SUPPLIED RECORDS:
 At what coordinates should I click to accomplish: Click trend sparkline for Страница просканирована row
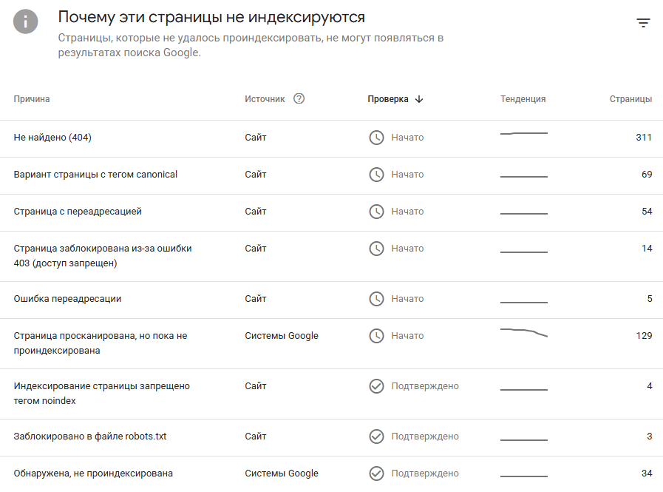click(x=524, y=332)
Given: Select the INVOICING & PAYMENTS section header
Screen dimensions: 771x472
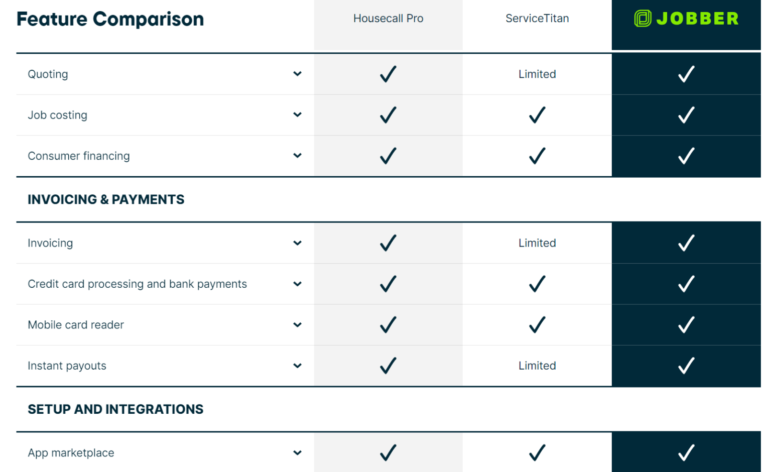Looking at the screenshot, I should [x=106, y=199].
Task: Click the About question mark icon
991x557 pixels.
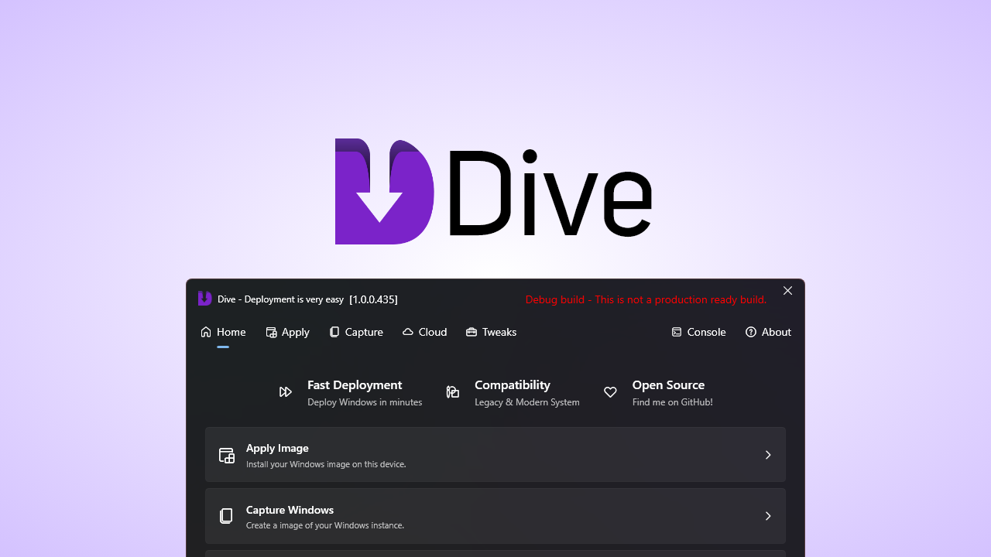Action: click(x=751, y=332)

REQUIREMENTS: Rewrite the records from their start through the line containing "Looking at the", inclusive, replacing "section header" with "heading" and changing nothing else. Omit the pictures.

EXPECTED ANSWER:
 At what coordinates should I click to accomplish: Click trend sparkline for Страница просканирована row
click(x=524, y=332)
Given: Select the INVOICING & PAYMENTS heading
Screen dimensions: 771x472
Looking at the screenshot, I should [x=106, y=199].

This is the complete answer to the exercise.